- **Set task**: Return every line of the rows below that contains the string "browser". Matching is case-sensitive.

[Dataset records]
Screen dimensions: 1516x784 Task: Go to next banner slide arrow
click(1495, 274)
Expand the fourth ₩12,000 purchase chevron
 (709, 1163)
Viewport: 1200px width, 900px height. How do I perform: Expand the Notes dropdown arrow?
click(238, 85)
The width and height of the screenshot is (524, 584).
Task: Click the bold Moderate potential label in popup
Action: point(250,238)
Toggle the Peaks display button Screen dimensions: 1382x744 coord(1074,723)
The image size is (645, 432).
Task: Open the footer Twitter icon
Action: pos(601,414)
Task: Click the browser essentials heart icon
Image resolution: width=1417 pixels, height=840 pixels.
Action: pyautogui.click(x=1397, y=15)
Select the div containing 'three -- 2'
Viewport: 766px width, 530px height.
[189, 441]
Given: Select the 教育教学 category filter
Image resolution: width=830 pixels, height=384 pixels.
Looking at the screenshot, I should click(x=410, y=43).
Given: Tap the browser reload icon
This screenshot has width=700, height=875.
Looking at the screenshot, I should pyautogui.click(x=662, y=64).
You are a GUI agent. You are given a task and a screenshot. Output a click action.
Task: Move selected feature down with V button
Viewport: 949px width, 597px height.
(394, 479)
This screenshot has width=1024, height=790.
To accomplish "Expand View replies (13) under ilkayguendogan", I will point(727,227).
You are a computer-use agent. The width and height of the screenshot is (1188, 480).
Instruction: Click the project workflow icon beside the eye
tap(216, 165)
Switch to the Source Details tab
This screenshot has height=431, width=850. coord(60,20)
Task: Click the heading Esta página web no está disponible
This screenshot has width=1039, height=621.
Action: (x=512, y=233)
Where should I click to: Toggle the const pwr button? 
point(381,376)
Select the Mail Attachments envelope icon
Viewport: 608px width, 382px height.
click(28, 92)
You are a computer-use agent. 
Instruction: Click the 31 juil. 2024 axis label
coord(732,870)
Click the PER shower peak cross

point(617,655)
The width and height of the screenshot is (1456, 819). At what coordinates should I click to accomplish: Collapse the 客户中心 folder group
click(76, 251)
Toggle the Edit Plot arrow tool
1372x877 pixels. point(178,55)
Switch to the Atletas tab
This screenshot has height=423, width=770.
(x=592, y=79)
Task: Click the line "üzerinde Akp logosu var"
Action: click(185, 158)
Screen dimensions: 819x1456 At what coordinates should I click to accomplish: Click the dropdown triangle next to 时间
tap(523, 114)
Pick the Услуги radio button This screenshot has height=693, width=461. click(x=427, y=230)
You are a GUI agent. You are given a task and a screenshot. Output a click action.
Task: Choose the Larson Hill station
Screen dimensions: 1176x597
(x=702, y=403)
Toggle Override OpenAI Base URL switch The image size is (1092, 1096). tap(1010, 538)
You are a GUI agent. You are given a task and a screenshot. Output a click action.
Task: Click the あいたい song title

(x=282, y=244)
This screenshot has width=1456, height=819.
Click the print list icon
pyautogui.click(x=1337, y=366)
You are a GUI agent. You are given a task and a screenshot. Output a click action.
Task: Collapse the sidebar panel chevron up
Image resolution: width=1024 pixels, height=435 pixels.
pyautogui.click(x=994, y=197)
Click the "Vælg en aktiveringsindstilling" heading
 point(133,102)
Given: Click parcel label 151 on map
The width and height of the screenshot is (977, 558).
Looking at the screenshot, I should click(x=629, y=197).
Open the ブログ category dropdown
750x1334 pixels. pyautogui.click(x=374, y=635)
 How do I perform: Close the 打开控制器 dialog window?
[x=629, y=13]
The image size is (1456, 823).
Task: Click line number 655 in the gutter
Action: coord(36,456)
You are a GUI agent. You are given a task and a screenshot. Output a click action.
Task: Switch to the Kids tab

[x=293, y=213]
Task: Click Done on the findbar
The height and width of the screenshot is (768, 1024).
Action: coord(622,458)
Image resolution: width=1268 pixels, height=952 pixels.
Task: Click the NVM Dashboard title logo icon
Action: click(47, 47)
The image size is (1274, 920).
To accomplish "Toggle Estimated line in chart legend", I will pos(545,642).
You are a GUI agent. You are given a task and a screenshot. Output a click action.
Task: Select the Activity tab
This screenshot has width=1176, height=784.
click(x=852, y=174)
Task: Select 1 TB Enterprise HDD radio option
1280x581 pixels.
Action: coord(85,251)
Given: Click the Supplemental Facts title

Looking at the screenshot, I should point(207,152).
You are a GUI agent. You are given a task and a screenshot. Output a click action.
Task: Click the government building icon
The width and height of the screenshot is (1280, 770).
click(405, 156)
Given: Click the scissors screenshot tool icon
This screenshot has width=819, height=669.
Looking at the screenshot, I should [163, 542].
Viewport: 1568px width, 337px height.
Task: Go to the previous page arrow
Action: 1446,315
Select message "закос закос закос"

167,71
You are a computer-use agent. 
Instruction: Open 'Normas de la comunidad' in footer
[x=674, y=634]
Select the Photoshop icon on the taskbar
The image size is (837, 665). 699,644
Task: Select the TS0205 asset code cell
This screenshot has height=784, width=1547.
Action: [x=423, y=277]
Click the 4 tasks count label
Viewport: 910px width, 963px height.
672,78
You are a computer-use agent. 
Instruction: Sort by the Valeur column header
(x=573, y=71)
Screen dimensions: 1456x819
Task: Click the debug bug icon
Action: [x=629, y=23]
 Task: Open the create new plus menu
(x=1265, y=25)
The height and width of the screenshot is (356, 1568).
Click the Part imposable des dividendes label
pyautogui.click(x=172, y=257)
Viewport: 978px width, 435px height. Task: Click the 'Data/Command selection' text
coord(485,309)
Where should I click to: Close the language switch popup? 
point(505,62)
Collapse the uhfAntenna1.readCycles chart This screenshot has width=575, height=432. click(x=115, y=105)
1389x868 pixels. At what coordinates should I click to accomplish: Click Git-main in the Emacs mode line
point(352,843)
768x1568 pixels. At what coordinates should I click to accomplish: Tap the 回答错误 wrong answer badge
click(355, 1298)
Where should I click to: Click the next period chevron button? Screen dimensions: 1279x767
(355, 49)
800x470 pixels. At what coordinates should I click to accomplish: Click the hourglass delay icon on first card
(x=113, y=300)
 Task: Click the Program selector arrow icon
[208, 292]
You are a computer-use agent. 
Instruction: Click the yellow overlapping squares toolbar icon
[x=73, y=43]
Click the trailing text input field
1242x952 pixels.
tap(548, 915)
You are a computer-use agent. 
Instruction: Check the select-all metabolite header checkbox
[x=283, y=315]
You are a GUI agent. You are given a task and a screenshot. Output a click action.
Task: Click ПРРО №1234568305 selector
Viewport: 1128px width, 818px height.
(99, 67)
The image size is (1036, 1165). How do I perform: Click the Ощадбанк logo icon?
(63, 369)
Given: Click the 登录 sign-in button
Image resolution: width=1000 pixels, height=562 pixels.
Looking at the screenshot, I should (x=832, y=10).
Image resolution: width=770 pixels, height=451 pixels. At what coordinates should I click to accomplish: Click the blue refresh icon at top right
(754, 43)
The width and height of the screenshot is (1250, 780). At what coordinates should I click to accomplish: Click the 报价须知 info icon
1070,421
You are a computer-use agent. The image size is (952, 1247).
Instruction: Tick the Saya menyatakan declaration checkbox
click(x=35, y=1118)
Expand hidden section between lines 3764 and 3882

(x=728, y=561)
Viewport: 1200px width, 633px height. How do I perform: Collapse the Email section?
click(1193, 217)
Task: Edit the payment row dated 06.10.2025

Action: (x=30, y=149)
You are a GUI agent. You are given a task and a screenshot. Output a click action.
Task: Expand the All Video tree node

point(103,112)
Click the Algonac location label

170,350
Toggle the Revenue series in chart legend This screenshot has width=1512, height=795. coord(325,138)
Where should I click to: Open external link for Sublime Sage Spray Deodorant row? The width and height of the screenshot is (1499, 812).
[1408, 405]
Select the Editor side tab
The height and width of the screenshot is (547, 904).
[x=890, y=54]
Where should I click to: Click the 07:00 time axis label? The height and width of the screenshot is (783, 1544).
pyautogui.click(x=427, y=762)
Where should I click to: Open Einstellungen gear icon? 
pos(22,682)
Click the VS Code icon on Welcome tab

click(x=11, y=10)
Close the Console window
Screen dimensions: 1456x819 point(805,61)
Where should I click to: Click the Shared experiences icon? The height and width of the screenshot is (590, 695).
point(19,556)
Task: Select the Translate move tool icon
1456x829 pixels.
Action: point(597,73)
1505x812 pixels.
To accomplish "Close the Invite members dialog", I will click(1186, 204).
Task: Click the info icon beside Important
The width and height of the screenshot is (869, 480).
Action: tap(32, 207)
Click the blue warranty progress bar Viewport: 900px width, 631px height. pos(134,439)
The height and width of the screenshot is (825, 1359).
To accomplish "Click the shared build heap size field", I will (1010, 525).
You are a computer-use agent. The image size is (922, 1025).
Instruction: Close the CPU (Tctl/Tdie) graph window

- **The output**:
Task: Click the browser essentials heart icon
Given: Tap the browser reload icon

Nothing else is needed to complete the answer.